陶芸家の十四代今泉今右衛門さんは、色鍋島の技術を伝える今泉家の絆の大切さを、当代として実感している。父である十三代今泉今右衛門さん(1926~2001年)は「人間関係をとても大事にする人だった」と振り返る。青色の顔料を霧吹きで吹き付ける「吹墨」など独自の表現を確立した先代を、情愛と尊敬の念を込めて語った。
父の言葉「人間性が一番」
父が亡くなる1か月ほど前、「焼き物を作る上で大切なことは何か」と尋ねると、即座に「人間性が一番」と返ってきたという。その言葉に結びつく記憶がある。三十数年前、家に妙な手紙が届いた。「うちの祖先が十一代のお世話をした。供養したいので花瓶を送ってほしい」という内容だった。
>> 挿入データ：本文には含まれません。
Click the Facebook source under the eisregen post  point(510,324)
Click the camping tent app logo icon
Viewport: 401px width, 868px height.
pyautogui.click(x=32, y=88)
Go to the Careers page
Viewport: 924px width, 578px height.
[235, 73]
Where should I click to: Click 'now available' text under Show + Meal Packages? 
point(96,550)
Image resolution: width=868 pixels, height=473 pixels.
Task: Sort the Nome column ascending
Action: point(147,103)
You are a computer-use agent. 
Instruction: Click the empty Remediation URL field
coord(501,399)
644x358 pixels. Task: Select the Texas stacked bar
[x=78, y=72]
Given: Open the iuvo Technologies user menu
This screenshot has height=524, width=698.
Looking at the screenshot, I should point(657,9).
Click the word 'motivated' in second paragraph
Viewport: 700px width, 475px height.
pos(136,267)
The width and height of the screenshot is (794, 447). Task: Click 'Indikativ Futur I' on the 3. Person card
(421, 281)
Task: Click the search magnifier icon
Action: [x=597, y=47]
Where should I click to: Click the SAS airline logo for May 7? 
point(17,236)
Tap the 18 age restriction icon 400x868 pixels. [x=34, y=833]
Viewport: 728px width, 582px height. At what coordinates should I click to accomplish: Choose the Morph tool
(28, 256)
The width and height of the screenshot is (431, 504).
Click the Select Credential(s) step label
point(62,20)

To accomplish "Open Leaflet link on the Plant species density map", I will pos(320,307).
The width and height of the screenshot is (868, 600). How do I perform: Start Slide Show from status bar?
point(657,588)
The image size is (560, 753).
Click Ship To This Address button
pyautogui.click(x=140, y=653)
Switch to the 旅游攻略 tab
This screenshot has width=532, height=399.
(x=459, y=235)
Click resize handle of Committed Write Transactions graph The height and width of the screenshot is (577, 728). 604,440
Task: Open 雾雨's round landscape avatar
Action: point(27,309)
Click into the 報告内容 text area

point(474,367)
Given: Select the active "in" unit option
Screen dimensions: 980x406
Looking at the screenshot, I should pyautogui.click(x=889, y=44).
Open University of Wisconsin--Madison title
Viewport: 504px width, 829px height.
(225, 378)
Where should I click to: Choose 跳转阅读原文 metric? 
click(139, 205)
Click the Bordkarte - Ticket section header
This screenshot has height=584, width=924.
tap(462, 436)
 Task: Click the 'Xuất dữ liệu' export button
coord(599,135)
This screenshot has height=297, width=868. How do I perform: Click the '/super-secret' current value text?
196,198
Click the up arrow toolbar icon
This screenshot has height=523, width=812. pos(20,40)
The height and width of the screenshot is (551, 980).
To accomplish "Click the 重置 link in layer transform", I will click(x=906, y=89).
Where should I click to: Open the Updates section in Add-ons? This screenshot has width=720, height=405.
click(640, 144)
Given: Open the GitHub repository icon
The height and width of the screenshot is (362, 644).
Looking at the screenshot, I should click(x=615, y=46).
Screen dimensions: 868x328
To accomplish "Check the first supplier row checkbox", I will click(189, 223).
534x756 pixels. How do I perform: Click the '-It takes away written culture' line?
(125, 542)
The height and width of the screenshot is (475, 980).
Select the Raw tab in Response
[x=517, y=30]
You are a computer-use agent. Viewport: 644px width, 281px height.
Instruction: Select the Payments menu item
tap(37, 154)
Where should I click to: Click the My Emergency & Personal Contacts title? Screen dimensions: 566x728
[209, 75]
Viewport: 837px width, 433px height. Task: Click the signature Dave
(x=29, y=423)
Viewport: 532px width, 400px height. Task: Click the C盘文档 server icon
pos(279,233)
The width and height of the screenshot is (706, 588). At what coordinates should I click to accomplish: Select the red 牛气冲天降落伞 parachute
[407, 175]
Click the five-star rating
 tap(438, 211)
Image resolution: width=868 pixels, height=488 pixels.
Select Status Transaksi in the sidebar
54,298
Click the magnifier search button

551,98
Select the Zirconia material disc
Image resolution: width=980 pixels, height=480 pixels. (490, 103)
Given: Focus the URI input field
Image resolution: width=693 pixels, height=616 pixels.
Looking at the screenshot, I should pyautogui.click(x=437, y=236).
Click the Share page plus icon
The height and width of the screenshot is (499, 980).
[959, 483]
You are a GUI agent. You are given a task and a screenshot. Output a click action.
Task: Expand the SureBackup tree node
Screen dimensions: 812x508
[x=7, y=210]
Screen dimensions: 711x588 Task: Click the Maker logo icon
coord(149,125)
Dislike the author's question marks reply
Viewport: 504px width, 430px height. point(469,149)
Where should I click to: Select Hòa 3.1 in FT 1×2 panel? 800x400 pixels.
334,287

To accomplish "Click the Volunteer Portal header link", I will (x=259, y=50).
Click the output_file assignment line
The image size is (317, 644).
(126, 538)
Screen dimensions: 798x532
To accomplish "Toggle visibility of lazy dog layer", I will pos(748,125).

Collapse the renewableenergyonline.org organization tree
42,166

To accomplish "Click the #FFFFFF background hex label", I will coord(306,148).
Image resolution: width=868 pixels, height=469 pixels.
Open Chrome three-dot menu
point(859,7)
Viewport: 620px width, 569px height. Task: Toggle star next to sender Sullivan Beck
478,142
真偽不明で詐欺を疑ったが、父は「本当にお世話になったかもしれないから」と求めに応じて何度か作品を送った。
手紙の相手との交流
手紙のやりとりは続き、いつしか発送地は刑務所になっていた。ある日、出所した差出人が父に会いに来た。60歳ぐらいの男性で、号泣しながら「今までいろんな悪いことをしてきた。でも、今右衛門さんのおかげで真人間になれるかもしれない」とお礼を述べた。父は「こちらが一生懸命であれば、人は人をだましきれないのではないか」と語っていた。その姿を通じ、誠実であろうとし続ける人間性は「信じたことを作品に表現するという作陶の姿勢に表れる」と確信した。
技術の継承と後継への思い
秘伝である絵の具の調合方法は兄の善雄さん(67)から受け継いだ。善雄さんは十四代に譲る決断をする前に父から伝えられていた。調合法は口伝で、日々の仕事の中で絵の具の分量などを教わった。現在、東京・南青山の今右衛門窯の直営店で責任者を務める善雄さんは、十三代に教わった調合法に改良を加えて伝えたという。「弟には職人たちとともに色鍋島の技術を後世につないでほしい」とエールを送る。
還暦を超え、そろそろ十五代をどうするかを考えないといけないが、父が自身に強制しなかったように、2人の娘と一人息子に襲名を無理強いする考えはない。「その時の最高の方策で技が継承されていければ」と自然体で構えている。